The ruling states that the VNRs qualified as "covert propaganda" for the Bush Administration because the final phrase - "This is Karen Ryan reporting" - would lead viewers to believe it was a news report, not a government video. It is illegal to use taxpayer dollars for publicity or propagandistic purposes.
The 16-page ruling also included a lengthy examination of the use of VNRs in general. HHS had argued that such tapes are not propaganda because news editors are aware of their origins and are free to use whatever portions of the videos that they see fit.
The GAO rejected that argument, saying that the ultimate target audience for these VNRs was the general public, which was likely to be misled by the term "reporting."
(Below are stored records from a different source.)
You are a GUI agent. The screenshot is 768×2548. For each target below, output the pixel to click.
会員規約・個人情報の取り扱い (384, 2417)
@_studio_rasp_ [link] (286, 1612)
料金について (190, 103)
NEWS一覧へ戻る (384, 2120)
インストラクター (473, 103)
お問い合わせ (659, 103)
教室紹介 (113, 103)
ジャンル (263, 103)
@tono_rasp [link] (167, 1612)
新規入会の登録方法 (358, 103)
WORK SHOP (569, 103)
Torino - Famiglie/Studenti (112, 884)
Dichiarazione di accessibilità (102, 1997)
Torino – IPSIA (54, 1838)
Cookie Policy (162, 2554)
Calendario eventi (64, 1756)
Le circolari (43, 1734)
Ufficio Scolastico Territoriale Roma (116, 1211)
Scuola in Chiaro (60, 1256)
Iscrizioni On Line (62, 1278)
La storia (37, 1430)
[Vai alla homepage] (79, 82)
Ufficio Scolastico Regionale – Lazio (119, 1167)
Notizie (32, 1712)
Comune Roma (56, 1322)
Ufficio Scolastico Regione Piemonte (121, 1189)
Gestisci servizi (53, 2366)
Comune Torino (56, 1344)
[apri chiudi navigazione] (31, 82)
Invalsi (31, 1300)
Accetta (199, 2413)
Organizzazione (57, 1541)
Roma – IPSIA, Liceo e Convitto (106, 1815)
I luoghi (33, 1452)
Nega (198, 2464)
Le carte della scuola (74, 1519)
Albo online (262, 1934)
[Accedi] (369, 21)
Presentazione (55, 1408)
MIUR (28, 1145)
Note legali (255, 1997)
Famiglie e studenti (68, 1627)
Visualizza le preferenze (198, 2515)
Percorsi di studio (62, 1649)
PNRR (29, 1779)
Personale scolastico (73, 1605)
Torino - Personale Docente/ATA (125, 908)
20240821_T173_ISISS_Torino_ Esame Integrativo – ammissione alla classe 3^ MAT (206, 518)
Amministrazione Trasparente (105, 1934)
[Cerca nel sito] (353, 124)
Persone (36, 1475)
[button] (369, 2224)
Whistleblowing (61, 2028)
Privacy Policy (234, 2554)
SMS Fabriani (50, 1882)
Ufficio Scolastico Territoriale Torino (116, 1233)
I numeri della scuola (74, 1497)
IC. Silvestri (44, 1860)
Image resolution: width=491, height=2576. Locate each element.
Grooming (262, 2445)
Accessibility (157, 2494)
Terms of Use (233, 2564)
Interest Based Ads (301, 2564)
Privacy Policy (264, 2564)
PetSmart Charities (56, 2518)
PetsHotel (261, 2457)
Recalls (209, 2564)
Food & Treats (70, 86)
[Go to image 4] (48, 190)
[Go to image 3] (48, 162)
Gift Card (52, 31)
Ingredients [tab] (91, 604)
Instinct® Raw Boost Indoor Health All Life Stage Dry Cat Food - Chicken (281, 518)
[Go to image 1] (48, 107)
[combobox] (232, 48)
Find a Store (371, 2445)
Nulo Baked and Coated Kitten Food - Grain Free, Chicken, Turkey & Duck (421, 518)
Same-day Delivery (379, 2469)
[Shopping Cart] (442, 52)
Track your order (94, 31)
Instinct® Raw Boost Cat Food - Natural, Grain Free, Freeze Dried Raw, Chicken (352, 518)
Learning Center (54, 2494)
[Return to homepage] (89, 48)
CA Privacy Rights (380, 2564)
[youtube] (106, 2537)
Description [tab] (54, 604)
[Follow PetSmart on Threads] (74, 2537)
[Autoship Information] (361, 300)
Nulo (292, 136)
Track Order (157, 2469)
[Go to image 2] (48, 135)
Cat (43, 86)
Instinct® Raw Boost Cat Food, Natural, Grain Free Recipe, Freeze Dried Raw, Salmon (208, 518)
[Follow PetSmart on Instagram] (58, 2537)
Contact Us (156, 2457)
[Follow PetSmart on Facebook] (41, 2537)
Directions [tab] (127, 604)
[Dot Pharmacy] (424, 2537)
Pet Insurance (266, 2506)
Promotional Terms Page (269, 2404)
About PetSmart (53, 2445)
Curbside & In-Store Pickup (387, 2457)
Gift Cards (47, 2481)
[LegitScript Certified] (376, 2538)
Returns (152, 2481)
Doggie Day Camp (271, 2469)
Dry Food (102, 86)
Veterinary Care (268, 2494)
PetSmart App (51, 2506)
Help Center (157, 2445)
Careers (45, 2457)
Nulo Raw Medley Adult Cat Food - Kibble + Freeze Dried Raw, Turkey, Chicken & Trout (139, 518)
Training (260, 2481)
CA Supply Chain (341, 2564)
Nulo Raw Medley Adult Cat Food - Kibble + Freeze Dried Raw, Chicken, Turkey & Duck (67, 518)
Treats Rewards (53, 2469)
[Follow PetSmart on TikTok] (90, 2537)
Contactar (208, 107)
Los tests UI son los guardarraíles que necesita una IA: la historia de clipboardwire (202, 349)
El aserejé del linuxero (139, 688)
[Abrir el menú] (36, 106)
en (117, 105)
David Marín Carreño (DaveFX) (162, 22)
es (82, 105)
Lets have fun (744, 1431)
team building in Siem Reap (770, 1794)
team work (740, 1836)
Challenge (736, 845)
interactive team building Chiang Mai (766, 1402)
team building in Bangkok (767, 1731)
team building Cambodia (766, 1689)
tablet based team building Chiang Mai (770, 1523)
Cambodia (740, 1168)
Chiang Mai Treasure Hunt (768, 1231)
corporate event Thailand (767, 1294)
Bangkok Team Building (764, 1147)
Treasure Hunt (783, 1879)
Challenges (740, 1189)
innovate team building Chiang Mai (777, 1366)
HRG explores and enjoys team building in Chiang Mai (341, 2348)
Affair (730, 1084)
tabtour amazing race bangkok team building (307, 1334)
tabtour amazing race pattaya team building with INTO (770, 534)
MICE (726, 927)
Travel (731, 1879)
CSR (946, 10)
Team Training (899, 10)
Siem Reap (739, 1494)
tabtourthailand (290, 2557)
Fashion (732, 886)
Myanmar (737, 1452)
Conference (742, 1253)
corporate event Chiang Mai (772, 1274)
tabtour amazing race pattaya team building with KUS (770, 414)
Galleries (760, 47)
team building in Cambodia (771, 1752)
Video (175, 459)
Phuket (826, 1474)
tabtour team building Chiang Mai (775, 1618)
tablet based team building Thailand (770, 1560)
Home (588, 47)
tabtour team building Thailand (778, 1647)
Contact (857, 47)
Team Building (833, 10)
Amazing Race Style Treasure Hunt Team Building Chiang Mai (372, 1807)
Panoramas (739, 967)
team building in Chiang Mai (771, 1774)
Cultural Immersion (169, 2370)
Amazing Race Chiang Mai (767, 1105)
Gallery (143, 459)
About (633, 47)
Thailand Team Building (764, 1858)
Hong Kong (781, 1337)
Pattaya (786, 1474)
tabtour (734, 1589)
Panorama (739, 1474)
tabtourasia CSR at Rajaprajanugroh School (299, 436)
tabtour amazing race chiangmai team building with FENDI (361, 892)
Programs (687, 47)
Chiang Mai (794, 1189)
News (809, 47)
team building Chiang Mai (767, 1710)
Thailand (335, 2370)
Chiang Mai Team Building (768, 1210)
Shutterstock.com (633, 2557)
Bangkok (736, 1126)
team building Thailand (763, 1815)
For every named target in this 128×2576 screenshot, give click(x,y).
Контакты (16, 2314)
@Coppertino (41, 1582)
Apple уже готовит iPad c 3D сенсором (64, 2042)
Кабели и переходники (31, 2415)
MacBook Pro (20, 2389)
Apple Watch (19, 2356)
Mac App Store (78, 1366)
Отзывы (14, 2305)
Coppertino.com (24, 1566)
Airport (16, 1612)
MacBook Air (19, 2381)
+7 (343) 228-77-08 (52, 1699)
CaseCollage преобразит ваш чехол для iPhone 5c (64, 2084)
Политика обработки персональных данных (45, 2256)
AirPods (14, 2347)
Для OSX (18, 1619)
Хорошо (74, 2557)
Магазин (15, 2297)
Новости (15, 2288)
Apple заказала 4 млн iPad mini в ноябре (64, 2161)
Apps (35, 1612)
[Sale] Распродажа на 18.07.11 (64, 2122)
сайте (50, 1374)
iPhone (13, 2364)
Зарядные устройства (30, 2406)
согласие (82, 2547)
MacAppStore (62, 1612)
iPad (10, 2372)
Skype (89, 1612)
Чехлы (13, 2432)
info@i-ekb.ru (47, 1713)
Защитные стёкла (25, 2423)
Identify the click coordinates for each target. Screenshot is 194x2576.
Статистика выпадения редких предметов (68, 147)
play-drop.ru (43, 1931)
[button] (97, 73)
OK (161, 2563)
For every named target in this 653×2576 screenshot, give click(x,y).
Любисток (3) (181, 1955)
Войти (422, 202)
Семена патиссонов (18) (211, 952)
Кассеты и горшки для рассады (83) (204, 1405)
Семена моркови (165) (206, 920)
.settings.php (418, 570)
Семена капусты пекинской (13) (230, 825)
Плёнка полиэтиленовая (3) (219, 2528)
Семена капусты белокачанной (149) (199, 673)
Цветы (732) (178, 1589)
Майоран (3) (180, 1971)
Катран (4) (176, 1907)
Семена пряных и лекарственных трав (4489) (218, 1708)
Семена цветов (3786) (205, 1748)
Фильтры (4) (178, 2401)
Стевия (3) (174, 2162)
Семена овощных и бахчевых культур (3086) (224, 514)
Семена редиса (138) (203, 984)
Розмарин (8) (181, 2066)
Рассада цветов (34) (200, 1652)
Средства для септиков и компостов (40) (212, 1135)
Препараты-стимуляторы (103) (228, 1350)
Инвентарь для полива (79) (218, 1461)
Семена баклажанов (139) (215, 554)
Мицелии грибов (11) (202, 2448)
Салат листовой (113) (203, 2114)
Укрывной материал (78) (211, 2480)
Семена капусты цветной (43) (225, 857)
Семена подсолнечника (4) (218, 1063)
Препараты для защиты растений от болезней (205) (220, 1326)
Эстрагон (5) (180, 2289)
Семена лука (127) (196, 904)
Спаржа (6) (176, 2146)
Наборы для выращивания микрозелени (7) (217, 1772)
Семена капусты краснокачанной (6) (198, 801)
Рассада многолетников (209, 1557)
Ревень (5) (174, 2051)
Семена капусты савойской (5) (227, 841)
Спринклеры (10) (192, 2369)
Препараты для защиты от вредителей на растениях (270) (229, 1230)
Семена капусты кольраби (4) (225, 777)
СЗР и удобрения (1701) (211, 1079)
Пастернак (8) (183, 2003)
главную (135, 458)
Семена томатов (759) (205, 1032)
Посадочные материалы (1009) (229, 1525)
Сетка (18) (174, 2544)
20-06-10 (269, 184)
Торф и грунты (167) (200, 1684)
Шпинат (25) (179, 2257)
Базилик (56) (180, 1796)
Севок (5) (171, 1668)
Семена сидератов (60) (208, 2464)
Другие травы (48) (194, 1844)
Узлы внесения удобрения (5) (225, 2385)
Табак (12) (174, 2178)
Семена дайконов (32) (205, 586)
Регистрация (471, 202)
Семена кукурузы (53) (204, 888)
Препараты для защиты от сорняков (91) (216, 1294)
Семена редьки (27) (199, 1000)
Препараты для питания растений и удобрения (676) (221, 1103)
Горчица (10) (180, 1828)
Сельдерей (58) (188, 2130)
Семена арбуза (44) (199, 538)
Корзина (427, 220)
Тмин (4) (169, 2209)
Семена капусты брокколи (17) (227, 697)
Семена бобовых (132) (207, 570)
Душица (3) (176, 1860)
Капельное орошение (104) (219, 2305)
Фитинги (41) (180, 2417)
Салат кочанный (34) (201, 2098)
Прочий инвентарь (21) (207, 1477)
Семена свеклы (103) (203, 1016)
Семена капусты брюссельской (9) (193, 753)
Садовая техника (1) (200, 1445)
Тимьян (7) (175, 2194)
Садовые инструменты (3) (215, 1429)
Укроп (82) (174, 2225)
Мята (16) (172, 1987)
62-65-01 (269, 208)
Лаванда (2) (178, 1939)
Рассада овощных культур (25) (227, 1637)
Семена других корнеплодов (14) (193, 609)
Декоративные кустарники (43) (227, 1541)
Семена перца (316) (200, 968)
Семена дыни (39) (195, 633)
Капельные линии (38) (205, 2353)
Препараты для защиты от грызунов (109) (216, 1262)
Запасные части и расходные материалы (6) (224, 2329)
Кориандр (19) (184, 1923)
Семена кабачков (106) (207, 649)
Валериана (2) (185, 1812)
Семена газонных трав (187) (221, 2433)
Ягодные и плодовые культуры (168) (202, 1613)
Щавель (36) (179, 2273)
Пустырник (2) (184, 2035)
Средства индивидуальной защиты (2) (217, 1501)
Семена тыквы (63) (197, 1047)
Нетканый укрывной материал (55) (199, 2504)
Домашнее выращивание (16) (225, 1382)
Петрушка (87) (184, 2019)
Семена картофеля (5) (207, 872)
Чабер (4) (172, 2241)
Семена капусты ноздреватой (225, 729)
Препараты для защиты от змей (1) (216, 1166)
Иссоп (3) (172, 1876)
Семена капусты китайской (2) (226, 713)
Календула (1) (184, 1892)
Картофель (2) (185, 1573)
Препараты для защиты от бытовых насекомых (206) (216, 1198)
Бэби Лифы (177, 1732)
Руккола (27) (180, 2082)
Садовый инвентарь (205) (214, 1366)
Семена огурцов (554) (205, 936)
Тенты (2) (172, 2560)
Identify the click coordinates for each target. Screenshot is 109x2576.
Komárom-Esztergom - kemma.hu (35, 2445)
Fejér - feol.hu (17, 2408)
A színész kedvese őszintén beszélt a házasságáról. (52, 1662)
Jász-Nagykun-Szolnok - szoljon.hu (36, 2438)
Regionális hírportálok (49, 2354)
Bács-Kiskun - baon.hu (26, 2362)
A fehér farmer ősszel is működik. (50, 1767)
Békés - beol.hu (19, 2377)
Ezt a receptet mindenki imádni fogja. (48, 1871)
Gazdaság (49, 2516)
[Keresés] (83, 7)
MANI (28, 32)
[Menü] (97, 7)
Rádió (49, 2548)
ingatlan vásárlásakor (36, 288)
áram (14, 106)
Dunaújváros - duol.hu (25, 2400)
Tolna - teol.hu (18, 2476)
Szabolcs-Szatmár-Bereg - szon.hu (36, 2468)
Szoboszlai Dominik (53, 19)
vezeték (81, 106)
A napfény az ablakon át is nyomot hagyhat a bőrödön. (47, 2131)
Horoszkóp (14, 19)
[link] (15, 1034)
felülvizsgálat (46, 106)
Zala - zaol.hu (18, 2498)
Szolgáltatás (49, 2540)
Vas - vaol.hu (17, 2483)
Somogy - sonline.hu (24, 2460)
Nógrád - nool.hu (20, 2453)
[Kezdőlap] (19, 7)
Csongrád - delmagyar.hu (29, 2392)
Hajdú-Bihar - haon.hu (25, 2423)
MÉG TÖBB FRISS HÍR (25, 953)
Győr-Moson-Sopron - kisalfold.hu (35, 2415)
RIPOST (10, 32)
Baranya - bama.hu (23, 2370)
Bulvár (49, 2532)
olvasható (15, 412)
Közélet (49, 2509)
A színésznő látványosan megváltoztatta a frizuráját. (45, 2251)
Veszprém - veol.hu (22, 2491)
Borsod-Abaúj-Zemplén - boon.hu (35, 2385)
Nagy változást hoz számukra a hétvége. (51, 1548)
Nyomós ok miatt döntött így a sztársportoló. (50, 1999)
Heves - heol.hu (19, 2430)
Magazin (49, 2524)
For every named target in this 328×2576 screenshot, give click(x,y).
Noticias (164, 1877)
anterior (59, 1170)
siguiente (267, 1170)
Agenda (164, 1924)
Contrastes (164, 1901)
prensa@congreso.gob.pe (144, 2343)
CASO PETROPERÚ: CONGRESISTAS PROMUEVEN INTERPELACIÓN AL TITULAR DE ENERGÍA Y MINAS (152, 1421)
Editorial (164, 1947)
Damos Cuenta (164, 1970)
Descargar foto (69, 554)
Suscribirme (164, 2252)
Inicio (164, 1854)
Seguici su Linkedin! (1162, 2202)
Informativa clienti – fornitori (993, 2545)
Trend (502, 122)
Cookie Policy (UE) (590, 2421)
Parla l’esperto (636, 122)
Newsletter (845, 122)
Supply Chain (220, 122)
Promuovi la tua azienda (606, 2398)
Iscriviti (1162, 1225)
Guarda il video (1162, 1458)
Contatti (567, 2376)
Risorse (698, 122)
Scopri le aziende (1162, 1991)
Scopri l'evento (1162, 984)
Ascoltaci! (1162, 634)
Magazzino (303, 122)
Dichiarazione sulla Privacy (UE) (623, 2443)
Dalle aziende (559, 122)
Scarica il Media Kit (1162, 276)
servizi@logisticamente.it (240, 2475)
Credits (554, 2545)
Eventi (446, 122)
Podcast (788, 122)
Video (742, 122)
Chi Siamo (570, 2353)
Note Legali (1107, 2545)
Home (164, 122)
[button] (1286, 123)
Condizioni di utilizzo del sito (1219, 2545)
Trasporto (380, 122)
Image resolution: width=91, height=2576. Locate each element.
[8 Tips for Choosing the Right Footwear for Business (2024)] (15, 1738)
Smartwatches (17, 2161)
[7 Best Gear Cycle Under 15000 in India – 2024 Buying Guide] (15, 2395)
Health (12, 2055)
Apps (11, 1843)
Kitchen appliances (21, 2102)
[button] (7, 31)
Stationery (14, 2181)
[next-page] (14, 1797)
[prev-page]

"[T]he content of the news reports was attributed to individuals purporting to be reporters, but actually hired by an HHS subcontractor," the ruling stated.
Sen. Frank Lautenberg (D-NJ) is currently preparing a bill that would force the Bush Campaign to reimburse taxpayers the $44,000 it took to create the videos. The GAO, as an advisory body to Congress, and its rulings carry no legal force of their own.
Neither Ketchum nor HHS returned calls as of press time. Home Front referred all calls to HHS public affairs.
It is unclear whether the ruling will have any impact on Ketchum's contract with HHS.
The ruling could affect future VNR use in government campaigns. Although the Radio and Television News Directors Association and the PRSA have long had guidelines saying VNR scripts must identify their sources, the ruling marks the first time the government has commented on their use.
"We have always subscribed to attribution and full disclosure in the script," said Larry Moskowitz, CEO of Medialink and a VNR pioneer. "The GAO ruling says that if you produce a video that is fully disclosed and appropriately attributed, you are within the proper use of federal money and, therefore, not in violation."